Posted by on Dec 15, 2020 in Blog, giftmas | 1 comment

giftmas 2020

I’m taking part in Giftmas again this year, an annual effort coordinated by Rhonda Parrish for the benefit of the Edmonton Food Bank. I don’t need to state the reasons why helping food banks is more important this year than ever before. We need to help each other. We can’t connect in person, but we can connect with a few bucks that will help fill bellies and add warmth to the world through kindness. If you’re American like me, your dollars will deliver extra bang with each buck, too. $1 = 3 meals.

Please help.

Rhonda asked Giftmas participants to post on the subject of connections. For me, this year has featured an evolving connection with my son.

He turned fifteen in March. We didn’t get to do his annual birthday trip to IKEA, where he loves following the handout map and the big arrows on the floor, as he has since he was a preschooler. He’s autistic. He loves maps and numbers, and IKEA is all about those things.

Last year, he started high school. It was not a transition without hiccups. He needs routine and quiet. He struggles to understood the chaos of other people. The lead-in to his birthday was the start of virtual high school. It was… tumultuous, to say the least. The kid who needs routine, losing all semblance of it. Me, I’m diagnosed OCD and not much better at handling this stuff than he is, but I have to be the cool-headed parent because if I crack, he will really crack.

I’m also the at-home parent as I do this writer thing. I was the one who had to talk him through the fear, the unknowns. I had to talk myself through, too.

As April chugged along, as masks became the thing, his school days began to find more of a groove. He did, too. He actually found it easier to focus on his work in the online school format. I enjoyed having him around, too, preparing lunch for him and checking in during breaks to see how things were going. It became a situation that bonded us more, as we talked at lunch about the new COVID-19 case numbers for the day and what they meant for our family.

We’ve continued to work through, day by day, as his sophomore year began in the fall. He started out online, then got to return to school for two days a week for three weeks before an outbreak shut his school down in early November. Soon after that, rising case numbers for Arizona forced his entire district to return to online learning to finish out 2020. He’s handled these transitions oddly well.
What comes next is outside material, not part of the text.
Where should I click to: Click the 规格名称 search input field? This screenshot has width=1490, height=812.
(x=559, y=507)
I’m proud of him. This year has been hard, but he has grown in this time. So have I.

That said, I selfishly would like fewer growth-through-adversity moments in 2021, for our sakes and for everyone else, too.
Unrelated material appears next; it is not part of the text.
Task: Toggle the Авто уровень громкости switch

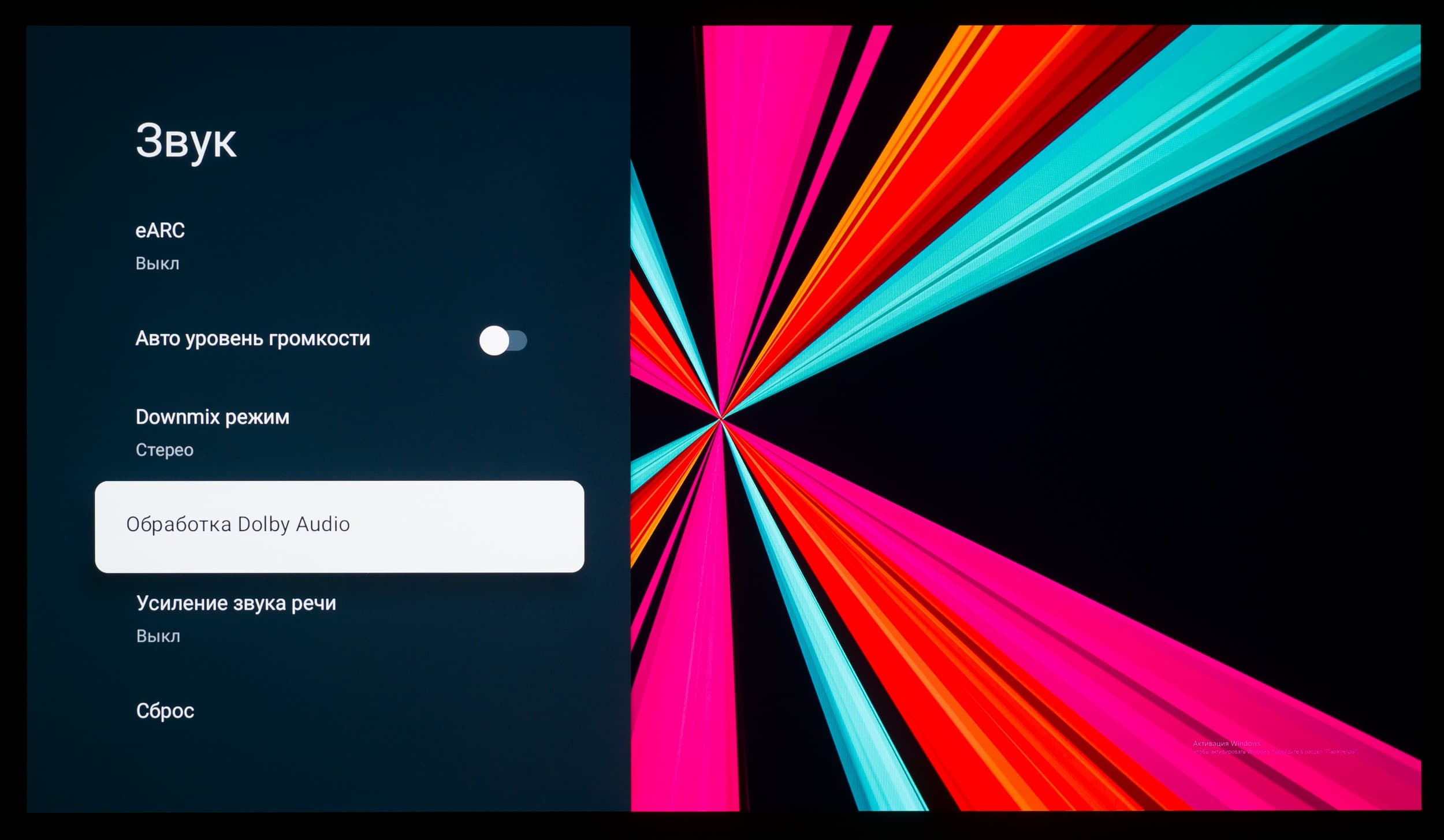Action: [x=503, y=340]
Please help other people end their 2020 and start the new year on a brighter note. Donate to the Edmonton Food Bank today.

Thank you.

Follow the entire blog tour through RhondaParrish.com and her social media.

One Comment

  1. I’m so glad you could participate in the blog tour again this year. It’s one more way that we can connect, not only to each other, but to strangers we’ll never know or see.

    On a more personal note, your post today actually brought tears to my eyes. I miss you.